Friday, November 14, 2014

1944 and 1948: KUSER FARM AND THE HARTLEY TOY MFG. CO.






During the past two days I have been going through a large 13 x 9 inch envelope filled with Glover family photos. My family's relationship with the Kuser family goes back to the mid 1930's. My brother Bud worked for Fred and Edna Kuser from 1938 through 1945 when he went into the Navy, at which point I and my best buddy Don Slabicki took over the chores at the farm, and when we entered the military, my little brother Donny and Ken Slabicki for a short time. The above graphics tell an interesting story. The photo above on the lower left shows the Kuser tennis house and in front of it, the old Kuser chicken coop built back in 1901 by Christian Mack. To the graphic on the right is a scan of one of my MERCER MESSENGER  "Hamilton Scrapbook" graphics relating to the Hartley Toy Mfg. Co. Below that is a rare 1947 or 1948 view of the Glover vegetable garden showing the Kuser chicken coop on the right in the photo, next to one of our two chicken coops.I was a 15 year old helper in disassembling that Kuser structure. I remember carefully using a crowbar to lift off the wooden shingles, dis-assembling the 2 x 4 frame and carting the parts across the field and across Newkirk Avenue to the Glover property. I also remember that there were a number of snakes under that old building. The concrete foundation of that old Kuser coop is still to be seen at the entrance to what we called Kuser's Pond.

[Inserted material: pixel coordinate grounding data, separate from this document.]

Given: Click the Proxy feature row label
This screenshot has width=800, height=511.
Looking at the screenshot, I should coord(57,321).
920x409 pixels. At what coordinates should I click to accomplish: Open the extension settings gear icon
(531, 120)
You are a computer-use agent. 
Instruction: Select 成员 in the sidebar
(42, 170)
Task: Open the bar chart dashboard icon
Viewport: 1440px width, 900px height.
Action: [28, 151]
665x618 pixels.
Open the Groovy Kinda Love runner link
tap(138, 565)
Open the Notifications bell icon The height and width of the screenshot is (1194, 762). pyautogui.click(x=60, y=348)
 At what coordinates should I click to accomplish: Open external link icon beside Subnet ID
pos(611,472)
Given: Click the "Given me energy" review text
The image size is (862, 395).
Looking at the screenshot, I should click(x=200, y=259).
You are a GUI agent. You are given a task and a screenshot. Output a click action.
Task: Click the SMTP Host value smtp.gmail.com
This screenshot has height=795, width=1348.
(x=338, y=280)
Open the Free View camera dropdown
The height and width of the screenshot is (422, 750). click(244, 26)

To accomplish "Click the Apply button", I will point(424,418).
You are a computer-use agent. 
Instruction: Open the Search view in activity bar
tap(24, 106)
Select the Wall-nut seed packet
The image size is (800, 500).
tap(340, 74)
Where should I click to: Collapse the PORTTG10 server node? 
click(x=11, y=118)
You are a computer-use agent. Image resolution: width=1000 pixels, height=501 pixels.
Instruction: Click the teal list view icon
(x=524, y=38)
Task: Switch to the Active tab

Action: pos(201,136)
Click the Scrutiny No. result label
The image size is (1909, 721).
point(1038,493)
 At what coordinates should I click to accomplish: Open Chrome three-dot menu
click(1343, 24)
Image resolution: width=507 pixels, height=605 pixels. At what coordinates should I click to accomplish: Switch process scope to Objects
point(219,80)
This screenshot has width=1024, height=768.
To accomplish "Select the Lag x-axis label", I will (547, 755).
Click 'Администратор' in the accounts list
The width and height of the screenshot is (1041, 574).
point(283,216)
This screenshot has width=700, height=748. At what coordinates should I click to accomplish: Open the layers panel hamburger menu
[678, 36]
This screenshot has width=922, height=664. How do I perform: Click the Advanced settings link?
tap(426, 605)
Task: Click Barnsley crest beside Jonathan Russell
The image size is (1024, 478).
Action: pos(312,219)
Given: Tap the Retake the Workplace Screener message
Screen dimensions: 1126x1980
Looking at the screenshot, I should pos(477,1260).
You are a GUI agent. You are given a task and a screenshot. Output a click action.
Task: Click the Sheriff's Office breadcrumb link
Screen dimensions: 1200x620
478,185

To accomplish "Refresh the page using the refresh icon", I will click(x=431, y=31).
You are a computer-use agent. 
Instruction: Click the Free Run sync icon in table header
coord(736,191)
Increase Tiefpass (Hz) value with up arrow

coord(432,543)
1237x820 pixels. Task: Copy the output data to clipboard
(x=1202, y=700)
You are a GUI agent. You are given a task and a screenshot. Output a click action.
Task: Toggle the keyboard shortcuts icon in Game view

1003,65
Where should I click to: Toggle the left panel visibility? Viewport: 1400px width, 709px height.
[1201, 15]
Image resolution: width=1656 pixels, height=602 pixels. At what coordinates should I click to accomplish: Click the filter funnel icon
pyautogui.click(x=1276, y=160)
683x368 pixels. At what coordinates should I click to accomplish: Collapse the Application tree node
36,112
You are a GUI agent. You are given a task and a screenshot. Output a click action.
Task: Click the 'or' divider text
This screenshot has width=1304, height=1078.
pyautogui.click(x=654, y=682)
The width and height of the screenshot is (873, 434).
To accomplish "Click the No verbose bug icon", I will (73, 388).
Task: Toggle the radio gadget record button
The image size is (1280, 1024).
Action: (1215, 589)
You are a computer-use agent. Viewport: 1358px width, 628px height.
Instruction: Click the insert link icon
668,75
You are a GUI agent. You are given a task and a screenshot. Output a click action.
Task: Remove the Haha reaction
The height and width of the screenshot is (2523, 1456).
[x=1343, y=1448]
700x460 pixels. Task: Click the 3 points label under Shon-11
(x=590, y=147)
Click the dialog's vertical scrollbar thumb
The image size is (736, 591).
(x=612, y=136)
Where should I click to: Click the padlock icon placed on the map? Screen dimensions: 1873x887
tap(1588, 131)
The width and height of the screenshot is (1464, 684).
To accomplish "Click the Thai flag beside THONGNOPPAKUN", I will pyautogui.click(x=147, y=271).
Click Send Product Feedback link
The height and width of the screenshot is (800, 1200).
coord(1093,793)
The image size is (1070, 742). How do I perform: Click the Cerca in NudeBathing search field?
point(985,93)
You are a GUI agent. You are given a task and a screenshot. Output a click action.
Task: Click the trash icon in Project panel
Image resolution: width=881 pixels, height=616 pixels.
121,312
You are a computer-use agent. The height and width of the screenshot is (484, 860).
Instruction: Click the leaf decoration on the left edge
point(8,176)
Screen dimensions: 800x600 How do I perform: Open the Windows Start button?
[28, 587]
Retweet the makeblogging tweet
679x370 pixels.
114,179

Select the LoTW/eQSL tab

Thursday, October 13, 2011

1946: THE HARTLEY TOY MFG. CO.

Plastic and all the other miracle compounds hadn't quite entered the American market right after WWII. My father and his brother, both experienced potters from Olde England, decided to go into the manufacture of doll furniture. My uncle Bill was a master mold maker and he crafted a little set of living room furniture consisting of a sofa, two chairs and other long forgotten accessories. After the plaster was mixed and poured into molds, the finished product had to be trimmed around the mold marks, and then taken into a room where an air compressor sprayed a velvety "flock" on each piece. For a while back there, it looked like the little enterprise was going to take off. However, times they were a-changing, and with the advent of plastic which was much lighter and easier to manufacture, the venture fell flat.